Speeding up up-to-date checks

I have a very large multiproject build that I’m trying to convert to Gradle, and I’m disappointed by the amount of time it takes Gradle to do its up-to-date checks. If I run “gradle --daemon compileJava compileTestJava” twice from the master directory, the second (best possible scenario) build takes 30 seconds to run, and it skips every single task.

On my build machines, I don’t mind - a full blown packaged build takes 20 minutes to run, so a few seconds for an up-to-date check aren’t bad. But, on developer machines, it would be nice to have a slightly less accurate, faster method - perhaps checking the timestamps instead of the MD5s. Since our developers are using an IDE that does its own compilation, it would also be nice to point Gradle to the IDE’s output directory and have it “trust” that the IDE compiled things correctly if the timestamps of the class files are newer than the source files.

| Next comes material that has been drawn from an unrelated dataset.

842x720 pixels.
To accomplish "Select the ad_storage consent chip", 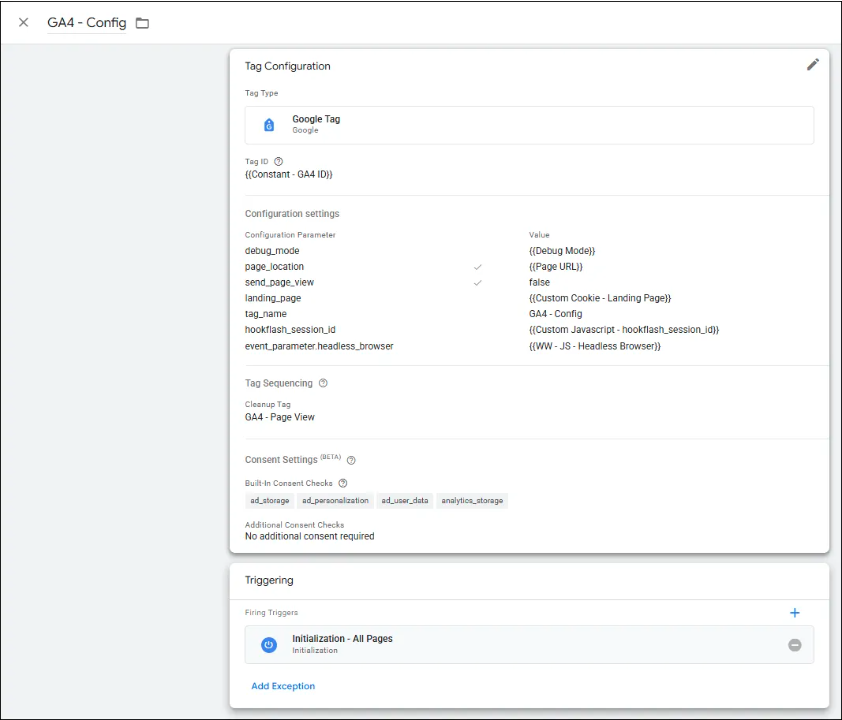I will point(268,501).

I suppose I could implement my own upToDateWhen, but is there anything (existing or planned) that implements this?

While there are some things that we can do to make the actual checks faster, the up-to-date checking also involves dependency resolution, and this is almost always the culprit when the up-to-date checking is slow. You might run with --profile and see how much of the 30 seconds is due to dependency resolution.

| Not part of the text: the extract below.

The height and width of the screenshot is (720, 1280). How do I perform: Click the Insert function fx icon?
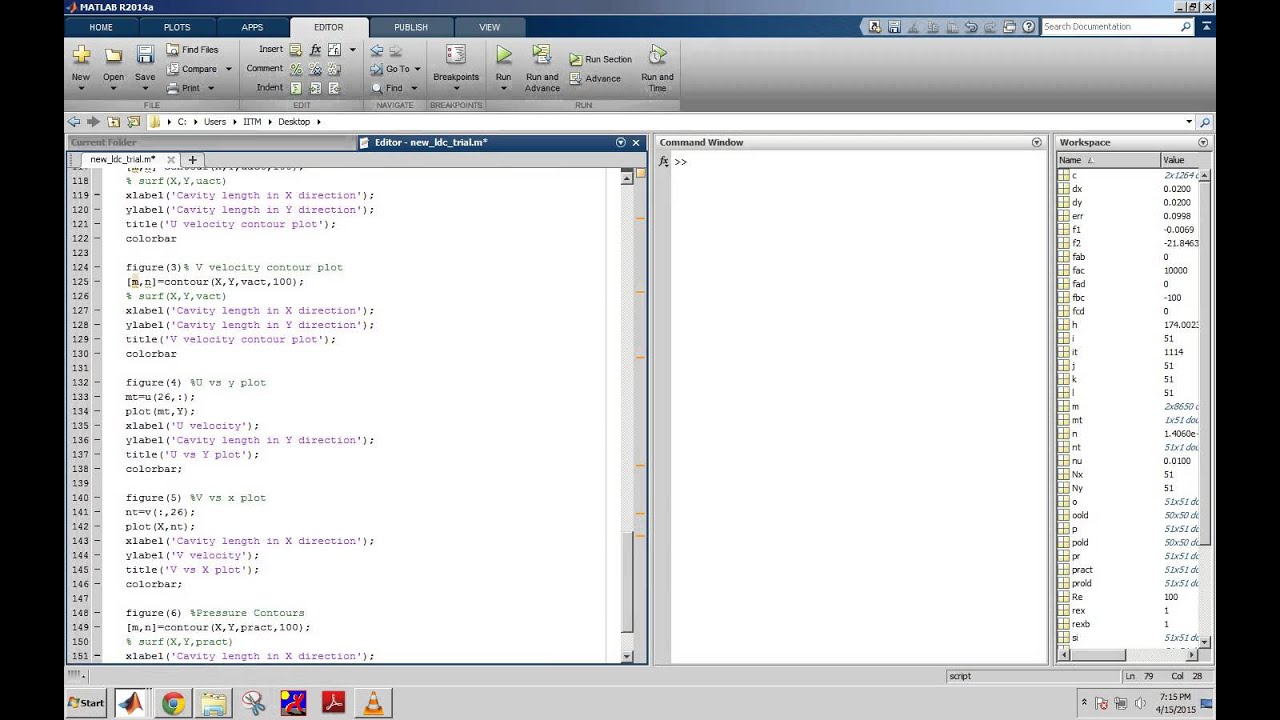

Either way, we want to make this faster. Currently, we are working on dependency resolution performance (in particular when everything is cached and up-to-date), which will help bring your build time down. Also, we will probably do an optimisation pass over the checking code too, before 1.0.

Finally, at some point after the Gradle 1.0 release, we will start doing the up-to-date checks and/or the dependency resolution in the background via the daemon, so that everything is ready to go when you run a build.

Ok, the last run took 36 seconds, of which 29 were spent in Task Execution. Dependency resolution was 13.6 seconds.